The Favored Child, Philippa Gregory: The next generation of the Wideacre story - again, more incest, murder, insanity, screwiness. A good suspenseful read, but it really messed with me.

Meridon, Philippa Gregory: I preferred this to the first two installments of the Wideacre trilogy - the third generation, and the only one with a happy ending.
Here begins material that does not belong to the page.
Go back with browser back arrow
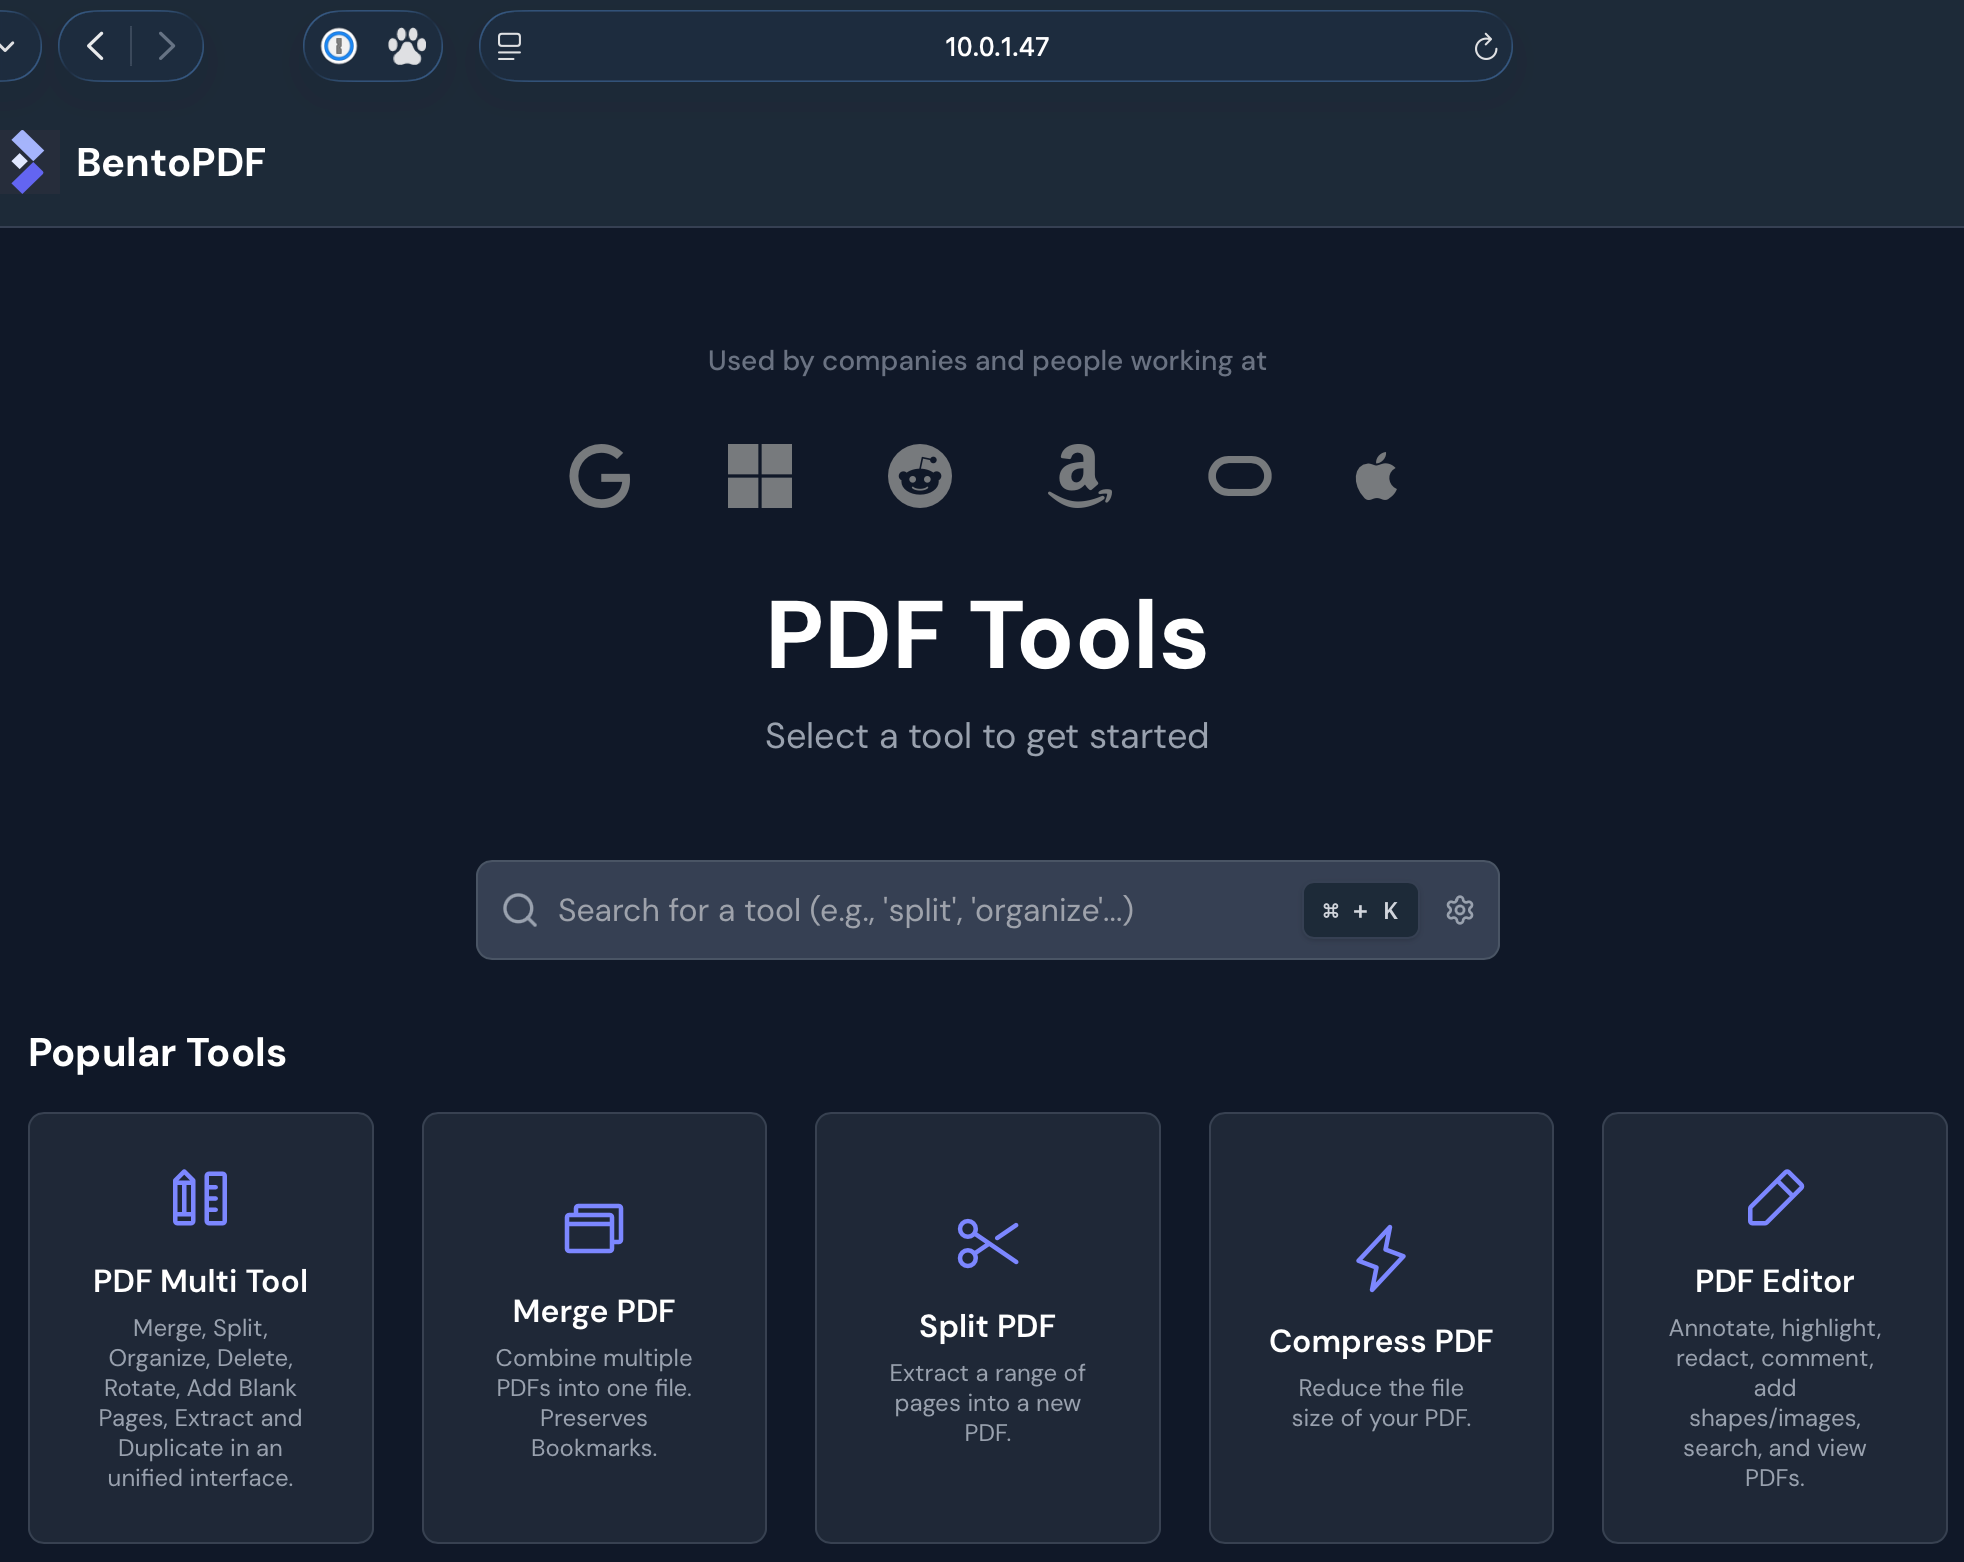The width and height of the screenshot is (1964, 1562). point(96,46)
A Simple Favor, Darcey Bell: I read this because I haven’t yet managed to see the Blake Lively-Anna Kendrick moviefication of the book, and it was DARK, campers. Twisty and rife with plot points I didn’t see coming, and yet at the same time, somehow not actually that well-written. I feel like it was kind of a cheap rip-off of “Gone Girl” and its ilk…hmm.

Tolerated:

The Confession of Katherine Howard, Suzannah Dunn: Eh - this was terribly insipid. I read it in the thick of my Tudor phase, and it hammered home how much more masterful Tudor experts like Philippa Gregory, Jean Plaidy, and Hilary Mantel are at painting a vivid (albeit slightly historically inaccurate) world.

Re-reads:

After my little delve into the world of well-written YA literature, I revisited a favorite YA writer, Emery Lord, who I’ve followed for nearly a decade (she used to write on a blog I read, and was one of the few original and lovely voices there). Her books are just beautiful YA lit - complex characters, unafraid to tackle weightier issues, and deeply textured and specific and place-aware, if that makes sense.
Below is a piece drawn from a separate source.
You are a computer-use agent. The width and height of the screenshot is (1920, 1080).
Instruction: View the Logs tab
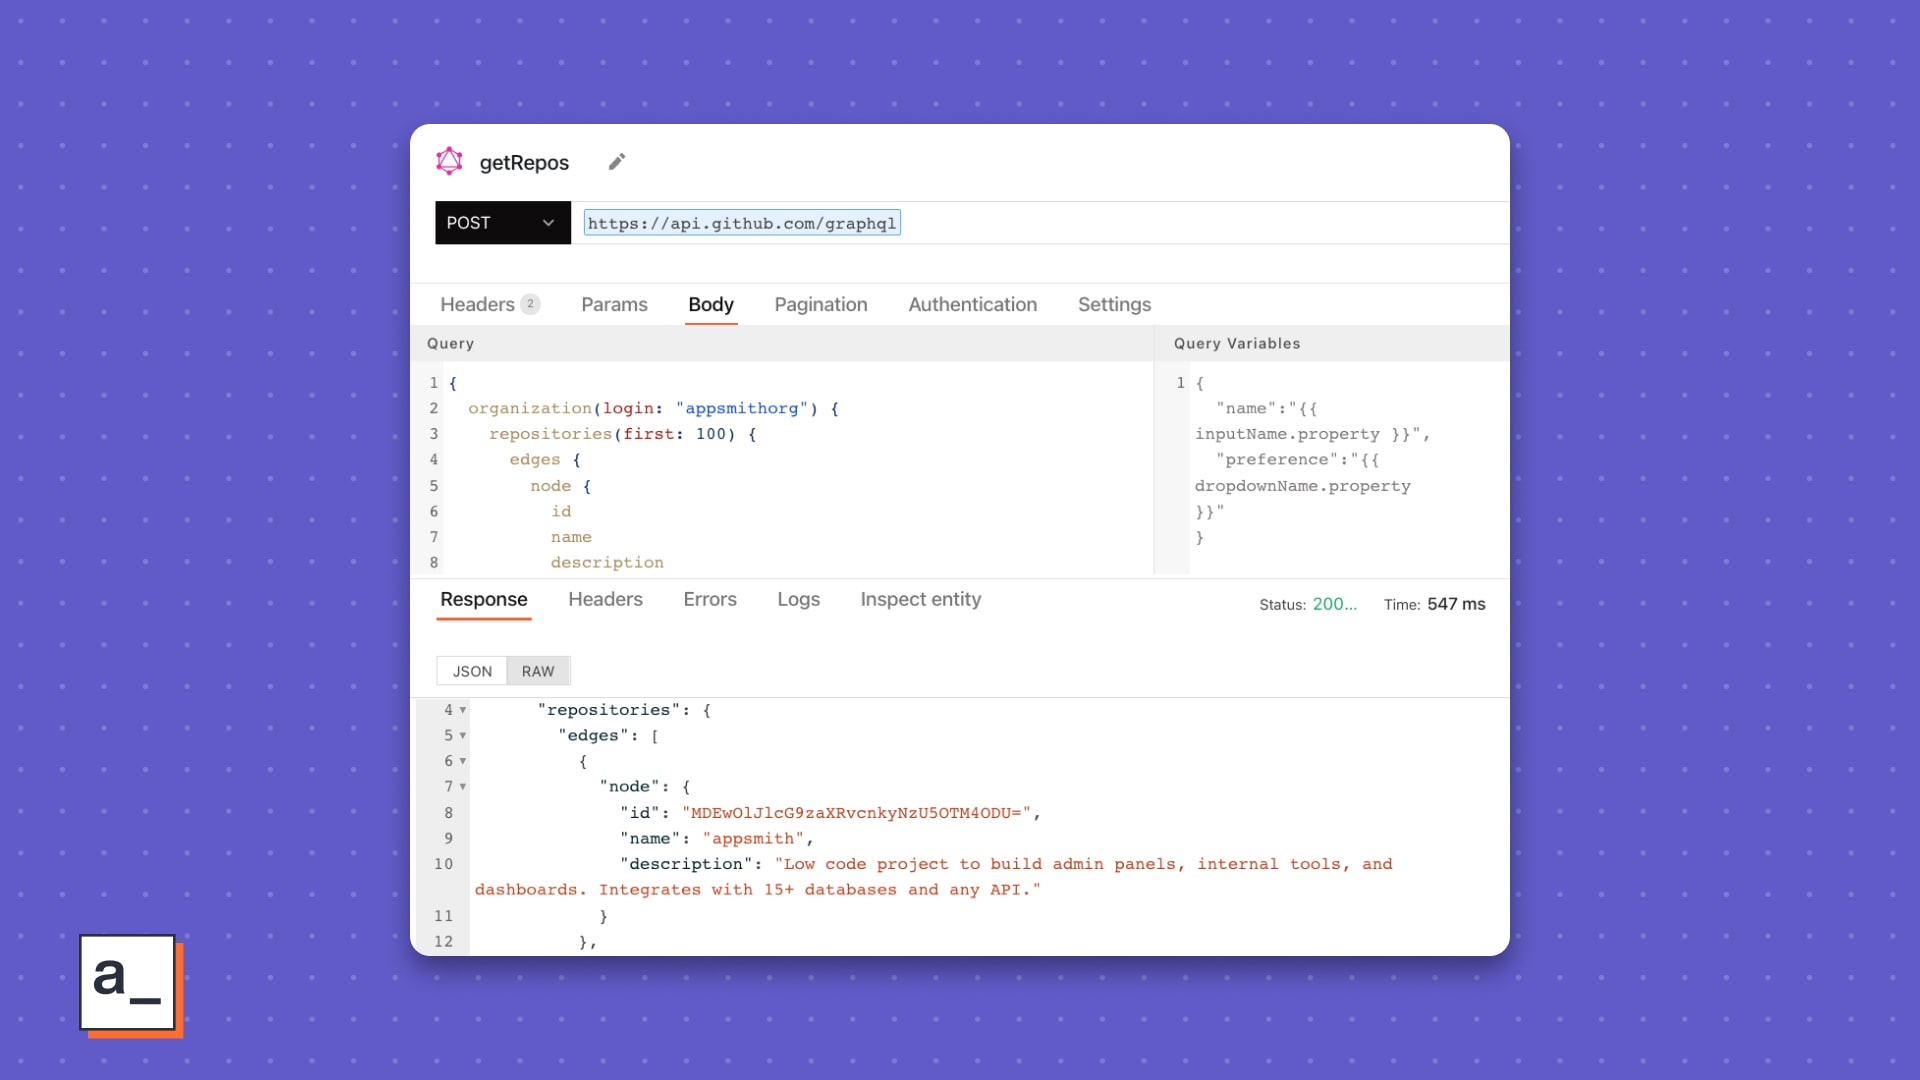[x=798, y=599]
Open Road Summer, Emery Lord: Two best friends on a concert tour deal with their demons.

The Start of Me and You, Emery Lord: A junior in high school works her way back to being okay after her boyfriend’s death.

When We Collided, Emery Lord: Bipolar disorder and depression in a coastal town in Northern California - beautifully handed.
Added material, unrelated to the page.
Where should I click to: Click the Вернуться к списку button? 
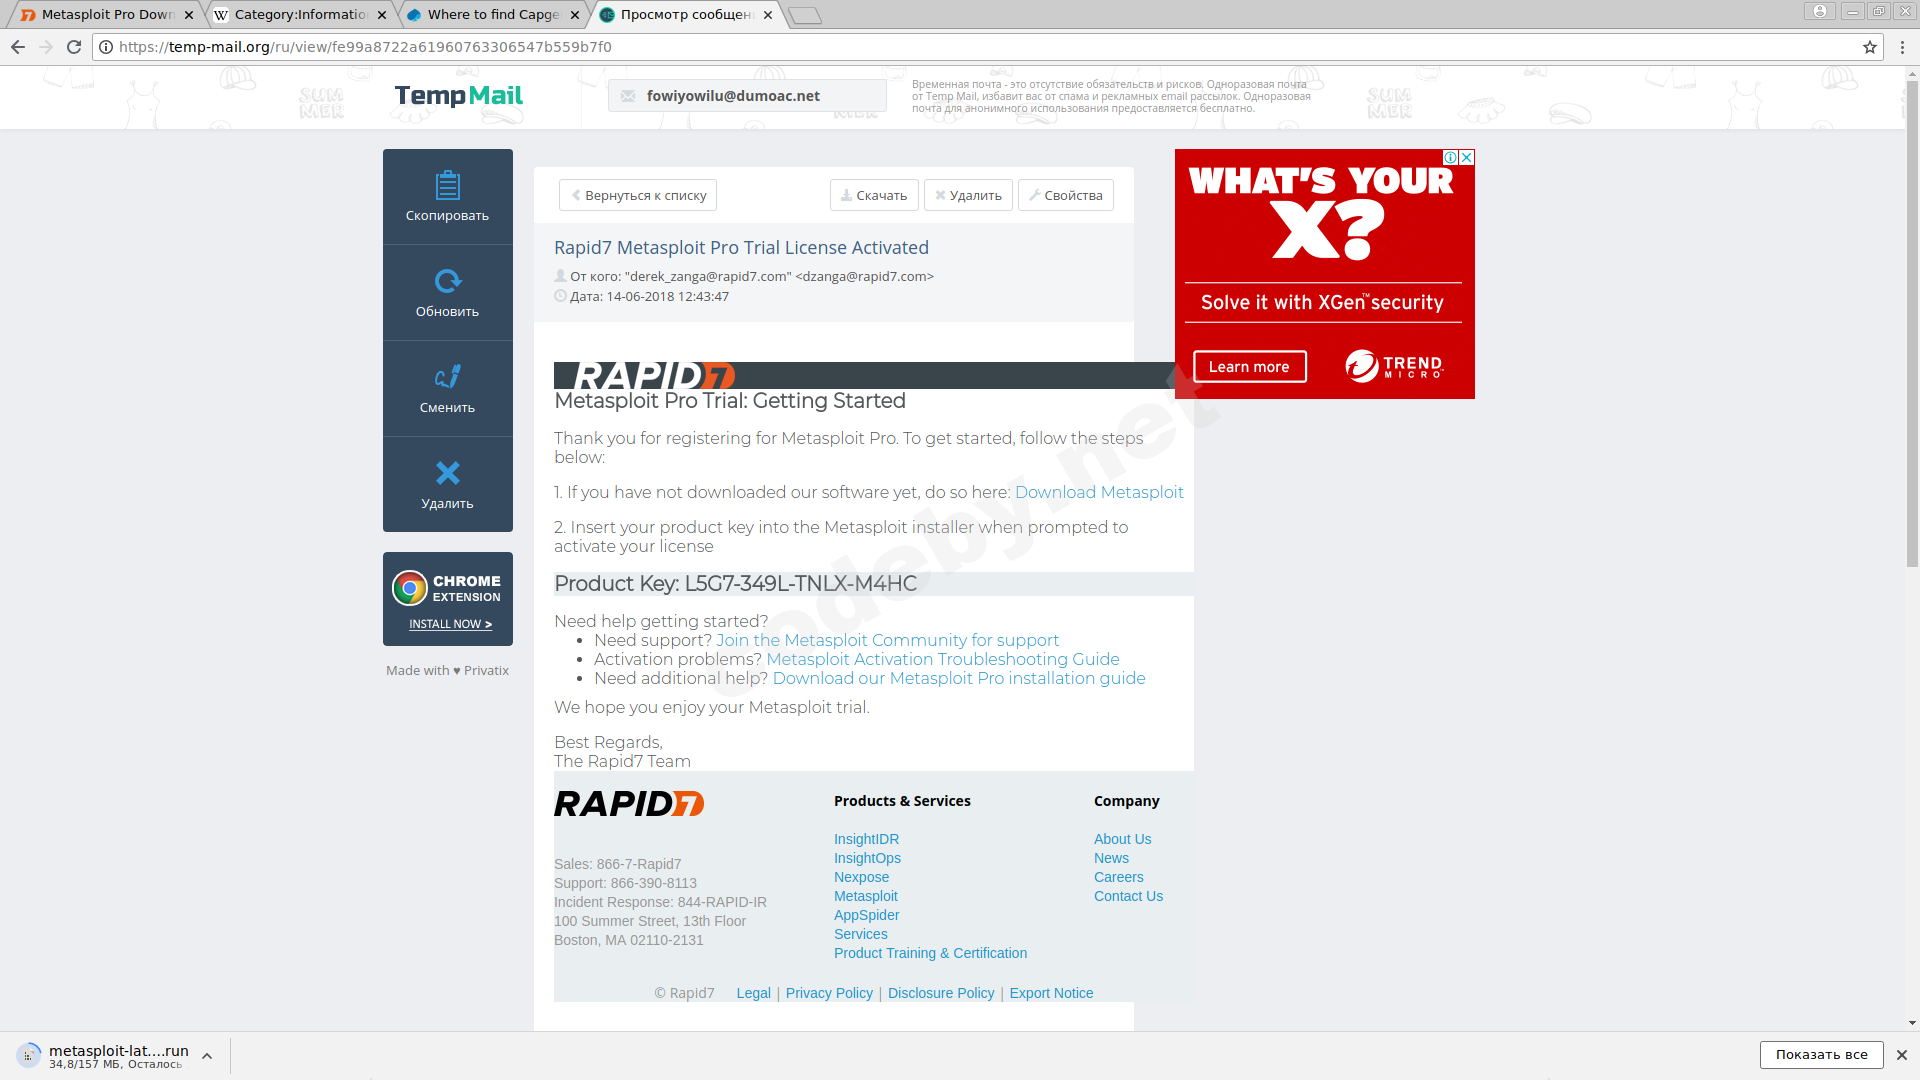tap(638, 195)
The Names They Gave Us, Emery Lord: Crises of faith and stage 4 cancer. I’m aware I’m making these books sound really uplifting, but I think that’s one of the really great things about YA lit - when it can take things that teenagers actually do face and deal with, and make them both relatable and…tolerably packaged? I always really did well when books captured and distilled a particular intersection of my angst and inability to express myself, essentially doing that work for me. I think Emery Lord is a master (mistress) of that and that’s why I would recommend her highly, whether you’re a young-adult reader or not.


I also continued on my binge of Philippa Gregory in chronological historical order and finished out:

The Boleyn Inheritance: Anne of Cleves, Catherine Howard, and nasty Jane Boleyn - one of my favorites.

The Taming of the Queen: Katherine Parr, and another of my favorites.

The Queen’s Fool: Judaism, the reign of Mary I, and the loss of Calais.

The Virgin’s Lover: the early years of Elizabeth I’s reign, very Robert Dudley-heavy.

The Last Tudor: Eh, I re-read it to complete the cycle and regret that - this story of the three Grey sisters is just as insipid the second time around.